Issued on • Modified
African press review 16 August 2017
There's criticism of the way Kenyan authorities are dealing with post-electoral protests in the African press this morning. There's also a lot of talk of Robert Mugabe's wife and her notorious fighting skills.
“The assault on civil society spells doom,” reads the headline of the Daily Nation’s editorial this morning.
The paper is reacting to the government’s intention to shut down two human rights organisations, the Kenya Human Rights Commission (KHRC) and the African Centre for Open Governance (Africog).
“This is totally unacceptable”, the paper says. “Kenyans should reject this attempt to roll back democracy.”
According to the Daily Nation, the government is trying to intimidate a robust civil society, before the dust has settled on last week’s elections.
“Jubilee may have no use for democracy and all the noisy institutions which make it work,” it says. “But totalitarianism is not what the rest of Kenyans want to bequeath to their children.”

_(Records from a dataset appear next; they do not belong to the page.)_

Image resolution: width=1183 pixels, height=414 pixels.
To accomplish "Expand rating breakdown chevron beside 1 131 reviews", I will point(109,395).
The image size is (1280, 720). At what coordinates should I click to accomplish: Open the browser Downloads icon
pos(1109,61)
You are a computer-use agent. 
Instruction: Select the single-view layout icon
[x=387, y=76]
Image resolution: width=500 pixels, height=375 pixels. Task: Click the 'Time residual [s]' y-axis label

"Ms Indiana Jones" strikes again
A lot of African headlines are focusing on the recent scandal involving Grace Mugabe.
Zimbabwean President Robert Mugabe's wife was accused of assaulting a 20-year-old woman with an extension cord in a Johannesburg hotel on Sunday night.
There has been a lot of speculation as to the suspect’s whereabouts.
The Citizen offering to help the police, with a tongue-in-cheek article listing some of the places where Mrs Mugabe has not been seen, such as the Moon, the North Pole, war-torn Aleppo and, funnily enough, the magistrate’s court in Johannesburg, where she was supposed to present herself yesterday.
“The police have been scratching their heads," it says, "wondering where Ms Indiana Jones of the Extension Cord could possibly be”.
That's a reference to cinema hero Indiana Jones's use of his whip to destroy his enemy.
A dangerous first lady
The Mail and Guardian has quite a bit to say about what they call “the madness of Queen Grace”.
The paper claims that “Zimbabweans [are] all too familiar with their first lady’s erratic behaviour”.
Loyalists describe her as “The Lady of the Revelation” or “Amazing Grace” but her critics prefer the nicknames “DisGrace”, “Gucci Grace” or “First Shopper”, in reference to her lavish spending.
She is also a bit of thug, according to the Mail and Guardian.
The paper goes on to list a string of cases in which she used diplomatic immunity to get away from criminal charges, including one case where she repeatedly punched a British photographer in the face.
The Mail and Guardian says the first lady is a leading candidate to succeed her ageing husband, as both leader of the ruling party and head of state in Zimbabwe.
“What might this scandal-prone first lady do with even more power at her disposal?” it asks.
Love on a massive scale
In Nigeria The Nation is welcoming the first mass wedding celebration in the south-west of the country.
Twenty-five couples were joined together in an Islamic wedding in Ibadan, Oyo State.
It was organised by Ebi-Alayo (“happy home”), an arm of the Al-Balag Islamic Organisation.
Since it announced the initiative in January, the NGO has received over 100 applications, mainly from Lagos and Ibadan.
In northern Nigeria mass weddings have already become a viable social welfare programme, according to The Nation.
Some 10,000 women have already registered in a programme in Kano, where the state government is assembling couples for marriage.
They are waiting to be linked to prospective spouses because of financial constraints.
In December 2013 over 1,000 couples were married in the state.
The Nation says that in an era of economic contraction, which makes it difficult for young Nigerians to get married, the phenomenon of mass marriage is “a heart-warming development”.
“It may seem odd that the state should be involved in so intimate a relationship as marriage,” The Nation says. “But these are unusual times; innovative approaches may simply be the most viable solution to a growing problem.”